EXTRACTED MATERIAL:
"""
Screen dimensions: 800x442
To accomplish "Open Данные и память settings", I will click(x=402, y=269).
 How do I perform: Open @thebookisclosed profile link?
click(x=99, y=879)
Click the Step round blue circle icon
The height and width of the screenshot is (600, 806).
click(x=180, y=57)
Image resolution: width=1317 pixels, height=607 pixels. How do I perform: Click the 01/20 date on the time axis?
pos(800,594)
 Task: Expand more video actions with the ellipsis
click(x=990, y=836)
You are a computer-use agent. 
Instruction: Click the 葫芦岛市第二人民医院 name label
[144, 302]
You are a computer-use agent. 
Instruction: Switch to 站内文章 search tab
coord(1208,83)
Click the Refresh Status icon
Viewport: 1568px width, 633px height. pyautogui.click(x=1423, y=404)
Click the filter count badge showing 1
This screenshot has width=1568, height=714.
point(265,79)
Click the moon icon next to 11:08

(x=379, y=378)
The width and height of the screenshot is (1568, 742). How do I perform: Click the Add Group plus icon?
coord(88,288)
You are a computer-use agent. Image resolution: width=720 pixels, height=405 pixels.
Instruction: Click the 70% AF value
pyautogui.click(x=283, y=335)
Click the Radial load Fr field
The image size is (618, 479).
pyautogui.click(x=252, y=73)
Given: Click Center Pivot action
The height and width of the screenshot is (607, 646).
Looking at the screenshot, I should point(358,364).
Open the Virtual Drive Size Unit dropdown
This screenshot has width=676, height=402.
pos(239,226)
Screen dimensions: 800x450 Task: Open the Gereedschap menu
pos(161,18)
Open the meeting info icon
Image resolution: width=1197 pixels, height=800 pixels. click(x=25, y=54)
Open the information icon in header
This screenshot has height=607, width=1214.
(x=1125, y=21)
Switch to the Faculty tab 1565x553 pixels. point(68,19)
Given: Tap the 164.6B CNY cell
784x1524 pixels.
"""
WHAT IS NEEDED: Filter the records above for lines with "Given".

TASK RESULT:
Given: Click Center Pivot action
Given: Tap the 164.6B CNY cell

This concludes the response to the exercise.